> [TEXT BLOCK]:
For weeks, the buzz had been building in the capital city about Frank McKenna coming to town to speak at a homelessness fundraiser put together by local community organizers.
The ads were in local media, the Facebook page was up, and word was spreading on Twitter. Even McKenna’s name was cleverly weaved into the title of the event.
Trumpeted as the beginning of the end of homelessness in New Brunswick cities, the Let’s Get Frank about Homelessness fundraiser at Fredericton’s Convention Centre on March 20th was expected to bring out the city’s power elite. Indeed the former Liberal Premier, and now powerful TD banker, delivered the keynote speech to a sold out room of mostly rich Liberal faithful.
At $175 a ticket (or $1200 a table), regular folk were left out in the cold along with the homeless. Sponsored by TD Bank, the high end approach to poverty fundraising, usually the norm in big cities across Canada, was now in little Freddy Beach.
“I wanted to go, but when I found out the price of the tickets it was out of my budget,” said Linda Ross, a retiree on a fixed income.

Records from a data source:
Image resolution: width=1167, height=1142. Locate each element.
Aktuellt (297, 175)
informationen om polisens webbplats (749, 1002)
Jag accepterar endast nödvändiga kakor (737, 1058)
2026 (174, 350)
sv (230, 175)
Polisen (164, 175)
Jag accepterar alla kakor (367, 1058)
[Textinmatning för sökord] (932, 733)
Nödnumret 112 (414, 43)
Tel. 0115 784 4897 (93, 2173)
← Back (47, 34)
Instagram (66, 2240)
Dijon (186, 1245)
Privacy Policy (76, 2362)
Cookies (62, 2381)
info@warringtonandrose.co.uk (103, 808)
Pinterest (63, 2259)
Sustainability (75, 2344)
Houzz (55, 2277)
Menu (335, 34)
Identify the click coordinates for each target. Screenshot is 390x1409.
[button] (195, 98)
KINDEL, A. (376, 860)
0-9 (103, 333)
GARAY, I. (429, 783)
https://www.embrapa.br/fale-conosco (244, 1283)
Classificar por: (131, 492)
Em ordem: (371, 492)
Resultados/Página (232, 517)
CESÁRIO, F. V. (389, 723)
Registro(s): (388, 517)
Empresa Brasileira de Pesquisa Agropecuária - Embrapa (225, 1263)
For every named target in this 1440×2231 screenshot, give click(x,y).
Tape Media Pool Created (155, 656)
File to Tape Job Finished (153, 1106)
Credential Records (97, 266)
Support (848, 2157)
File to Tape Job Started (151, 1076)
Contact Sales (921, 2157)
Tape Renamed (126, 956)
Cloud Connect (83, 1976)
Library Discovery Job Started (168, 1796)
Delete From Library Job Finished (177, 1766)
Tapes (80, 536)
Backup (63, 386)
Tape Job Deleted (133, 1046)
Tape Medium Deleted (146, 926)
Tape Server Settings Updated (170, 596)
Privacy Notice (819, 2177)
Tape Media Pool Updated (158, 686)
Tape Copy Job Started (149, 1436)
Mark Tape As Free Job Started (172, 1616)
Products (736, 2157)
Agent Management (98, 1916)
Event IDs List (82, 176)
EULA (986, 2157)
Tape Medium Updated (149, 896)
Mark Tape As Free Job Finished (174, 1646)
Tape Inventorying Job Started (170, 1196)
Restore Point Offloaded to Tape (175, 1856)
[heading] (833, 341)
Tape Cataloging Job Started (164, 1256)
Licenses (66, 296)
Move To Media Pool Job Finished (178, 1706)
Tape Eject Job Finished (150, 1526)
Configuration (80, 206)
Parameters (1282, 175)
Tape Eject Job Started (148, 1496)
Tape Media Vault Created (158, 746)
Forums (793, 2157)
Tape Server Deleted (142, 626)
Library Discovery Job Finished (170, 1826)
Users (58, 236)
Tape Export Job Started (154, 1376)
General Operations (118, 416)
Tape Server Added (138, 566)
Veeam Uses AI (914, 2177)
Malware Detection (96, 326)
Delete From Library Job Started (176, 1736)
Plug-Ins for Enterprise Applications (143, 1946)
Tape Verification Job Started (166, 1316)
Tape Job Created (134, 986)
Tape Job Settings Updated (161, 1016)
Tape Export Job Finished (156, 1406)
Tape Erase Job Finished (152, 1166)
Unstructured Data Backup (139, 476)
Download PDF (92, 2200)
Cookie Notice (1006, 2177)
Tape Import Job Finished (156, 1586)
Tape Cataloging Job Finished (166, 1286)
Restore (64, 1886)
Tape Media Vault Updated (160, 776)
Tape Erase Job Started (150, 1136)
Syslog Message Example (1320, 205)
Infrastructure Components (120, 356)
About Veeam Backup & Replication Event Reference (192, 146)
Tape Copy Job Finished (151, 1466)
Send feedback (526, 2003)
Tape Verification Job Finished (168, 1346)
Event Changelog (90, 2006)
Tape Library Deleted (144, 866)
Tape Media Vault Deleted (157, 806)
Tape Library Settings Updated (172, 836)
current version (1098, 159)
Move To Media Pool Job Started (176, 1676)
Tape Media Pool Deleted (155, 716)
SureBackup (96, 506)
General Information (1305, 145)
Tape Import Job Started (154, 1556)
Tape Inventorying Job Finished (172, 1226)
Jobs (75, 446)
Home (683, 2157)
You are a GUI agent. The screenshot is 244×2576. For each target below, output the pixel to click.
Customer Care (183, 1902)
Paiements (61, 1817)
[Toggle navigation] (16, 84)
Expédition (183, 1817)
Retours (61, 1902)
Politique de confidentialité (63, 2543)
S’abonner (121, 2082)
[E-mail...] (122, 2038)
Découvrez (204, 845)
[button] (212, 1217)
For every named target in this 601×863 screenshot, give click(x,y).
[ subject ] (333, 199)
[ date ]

> [PROBLEMS]:
(a) Print the passage of the homelessness fundraiser article starting at "Trumpeted as the" and ending at "a fixed income.", with no changes.
(b) Output, without alteration, the lines of the records starting at their very first line and ending at the line that contains "[Textinmatning för sökord] (932, 733)", with both of those lines included.

> [TASK ANSWERS]:
(a)
Trumpeted as the beginning of the end of homelessness in New Brunswick cities, the Let’s Get Frank about Homelessness fundraiser at Fredericton’s Convention Centre on March 20th was expected to bring out the city’s power elite. Indeed the former Liberal Premier, and now powerful TD banker, delivered the keynote speech to a sold out room of mostly rich Liberal faithful.
At $175 a ticket (or $1200 a table), regular folk were left out in the cold along with the homeless. Sponsored by TD Bank, the high end approach to poverty fundraising, usually the norm in big cities across Canada, was now in little Freddy Beach.
“I wanted to go, but when I found out the price of the tickets it was out of my budget,” said Linda Ross, a retiree on a fixed income.

(b)
Image resolution: width=1167, height=1142. Locate each element.
Aktuellt (297, 175)
informationen om polisens webbplats (749, 1002)
Jag accepterar endast nödvändiga kakor (737, 1058)
2026 (174, 350)
sv (230, 175)
Polisen (164, 175)
Jag accepterar alla kakor (367, 1058)
[Textinmatning för sökord] (932, 733)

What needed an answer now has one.